Records shown
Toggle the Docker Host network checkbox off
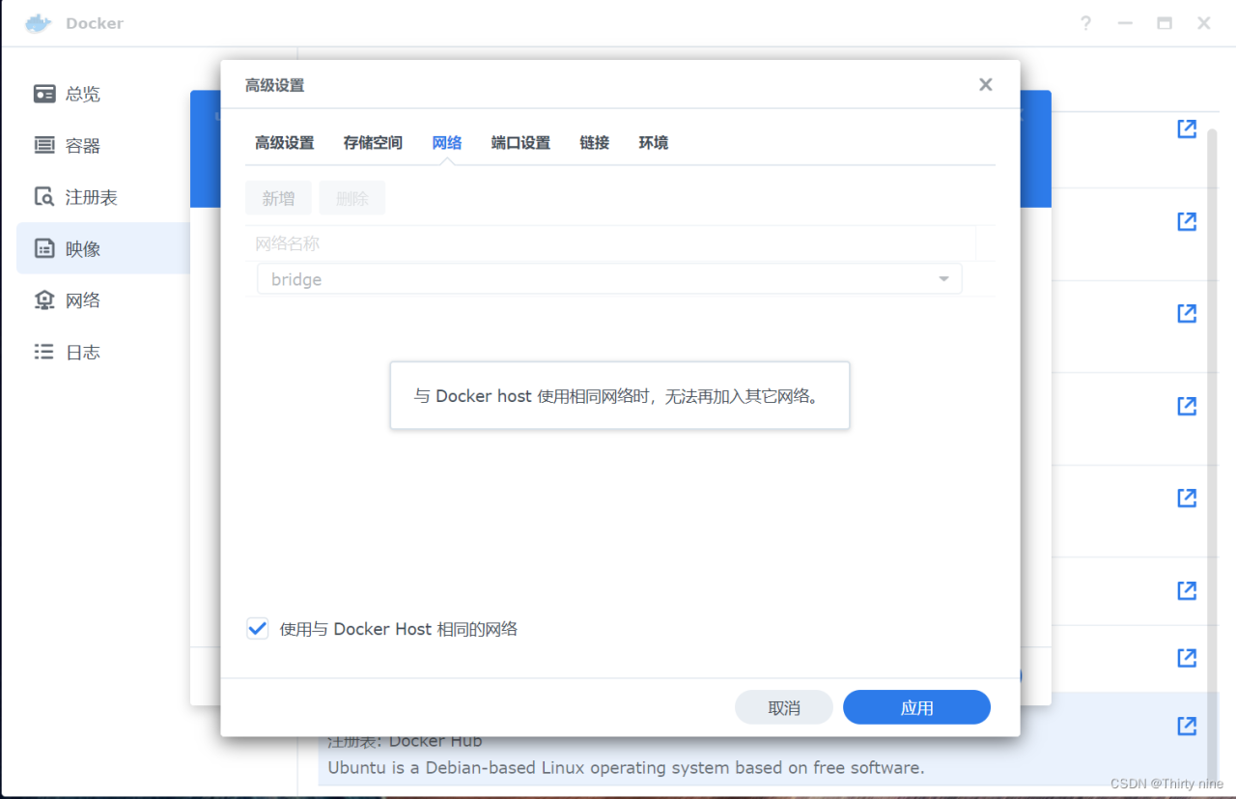This screenshot has width=1236, height=799. tap(257, 628)
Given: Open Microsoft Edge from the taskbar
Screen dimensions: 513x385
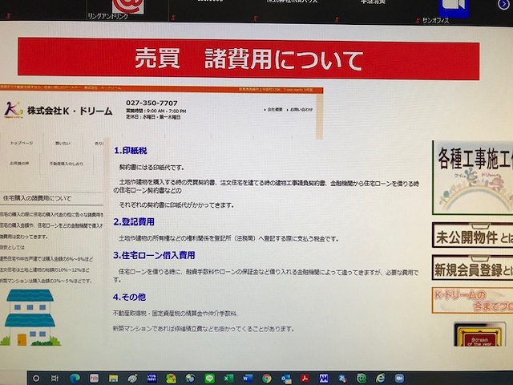Looking at the screenshot, I should [x=74, y=378].
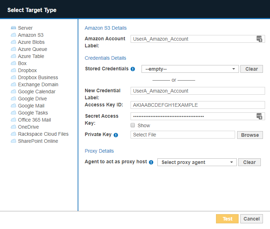This screenshot has width=270, height=229.
Task: Click info icon next to proxy host label
Action: (151, 162)
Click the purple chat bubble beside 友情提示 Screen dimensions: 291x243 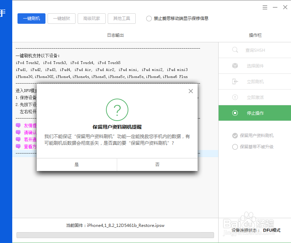(18, 125)
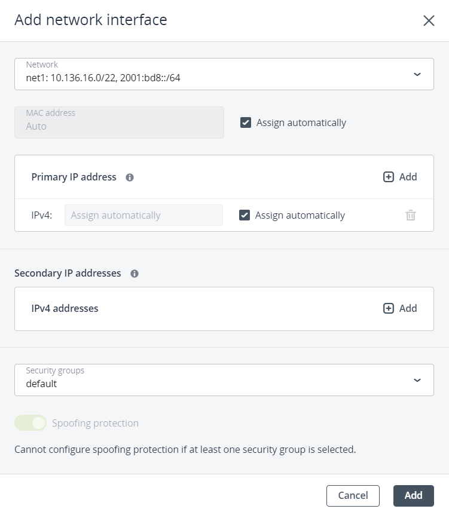449x515 pixels.
Task: Click the Add network interface dialog title
Action: (x=90, y=20)
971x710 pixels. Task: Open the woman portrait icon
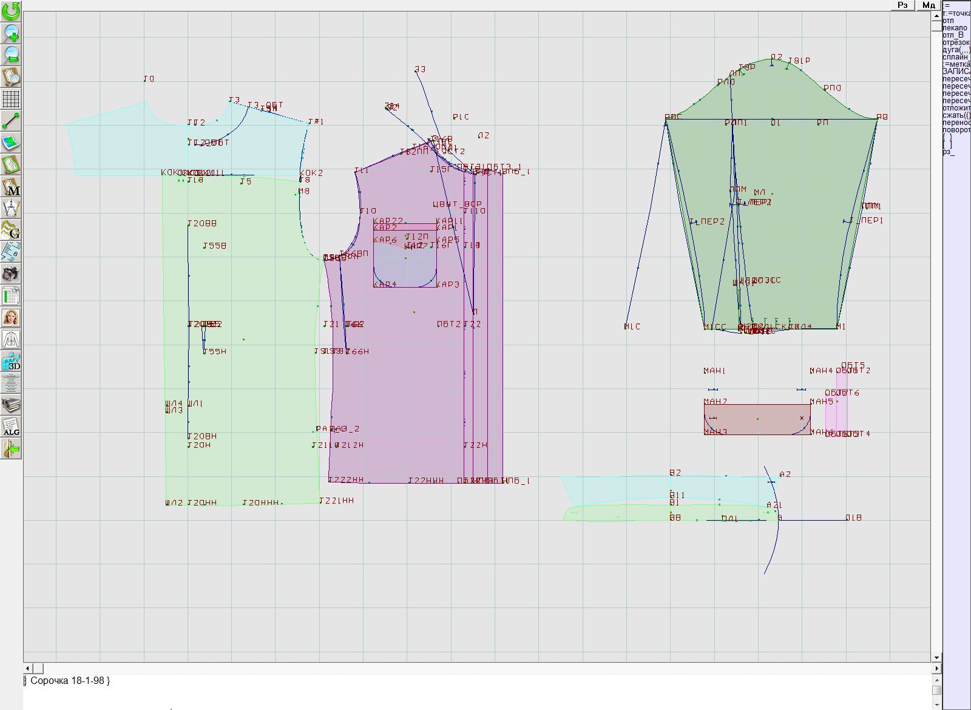pos(11,318)
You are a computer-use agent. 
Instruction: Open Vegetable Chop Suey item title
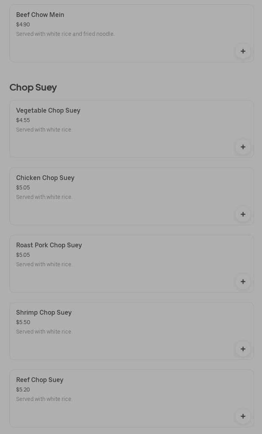pos(48,111)
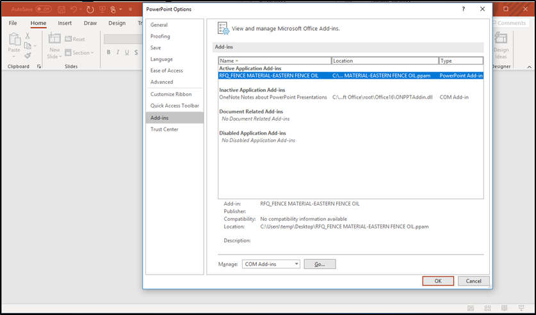Open the Manage COM Add-ins dropdown
536x315 pixels.
pyautogui.click(x=272, y=264)
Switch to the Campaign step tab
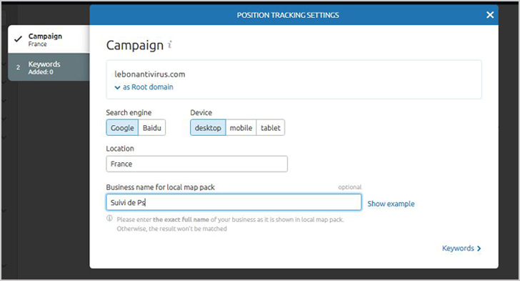This screenshot has width=520, height=281. pyautogui.click(x=49, y=39)
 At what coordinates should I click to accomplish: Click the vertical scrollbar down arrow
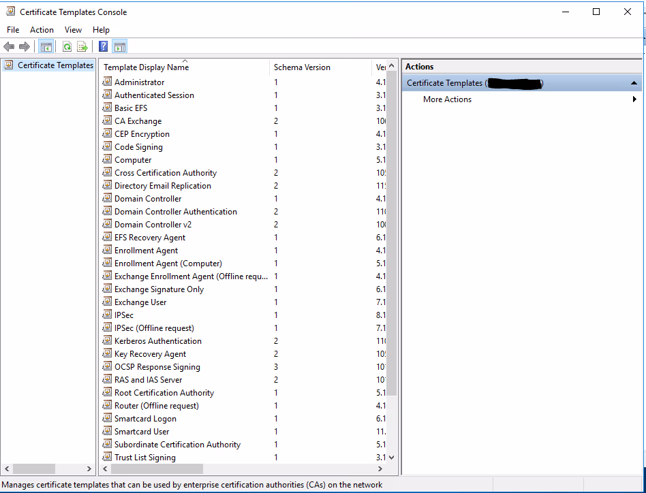[391, 458]
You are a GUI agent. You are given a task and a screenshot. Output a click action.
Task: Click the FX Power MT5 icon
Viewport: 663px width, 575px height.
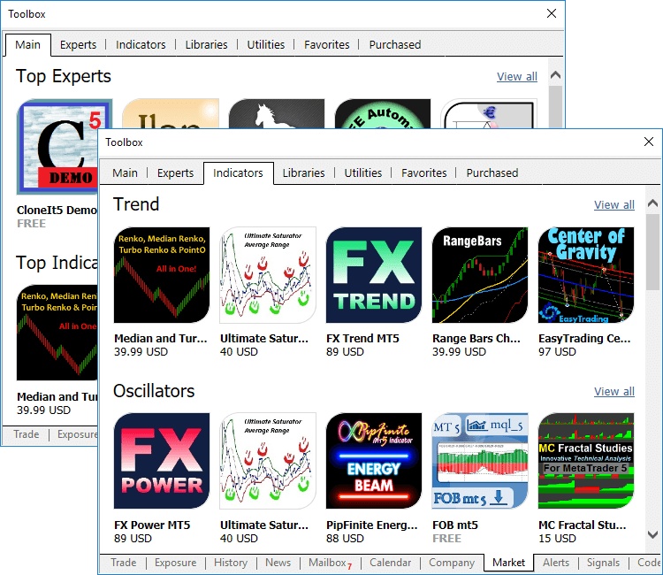click(162, 461)
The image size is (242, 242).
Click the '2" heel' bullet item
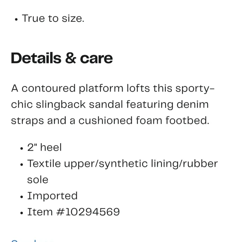pyautogui.click(x=45, y=147)
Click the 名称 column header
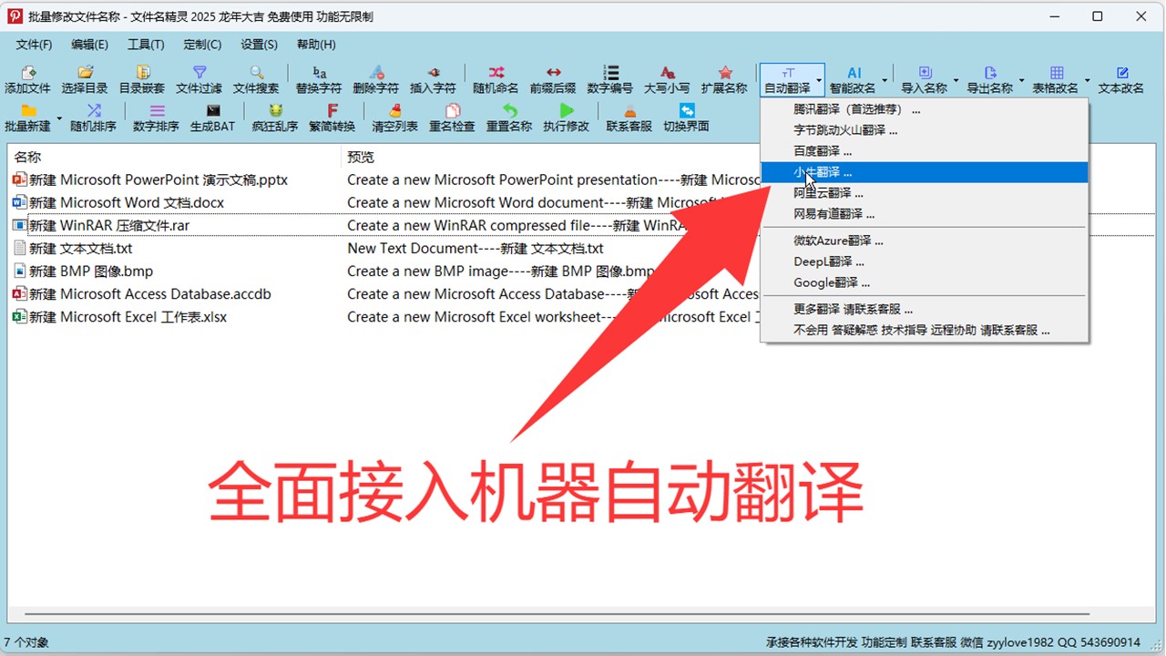The image size is (1166, 656). click(x=173, y=158)
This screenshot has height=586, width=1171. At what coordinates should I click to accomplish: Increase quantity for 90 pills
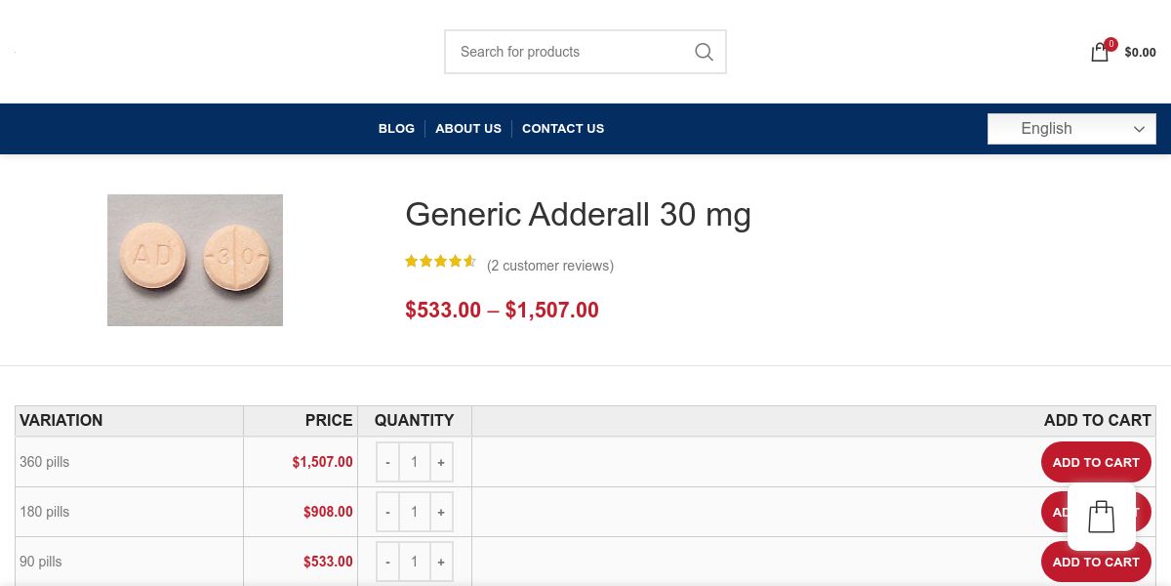pyautogui.click(x=441, y=562)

Problem description
Please retype the lines from the one containing "You are a GUI" through the last line of the records above, exactly as written, and leave out any pictures.

Task output
You are a GUI agent. You are given a task and a screenshot. Output a click action.
Task: Click the FX Power MT5 icon
Viewport: 663px width, 575px height.
click(162, 461)
The image size is (242, 242).
Click the '2" heel' bullet item
pyautogui.click(x=45, y=147)
Click the 名称 column header
The image size is (1166, 656). click(x=173, y=158)
This screenshot has height=586, width=1171. At what coordinates should I click to accomplish: Increase quantity for 90 pills
pyautogui.click(x=441, y=562)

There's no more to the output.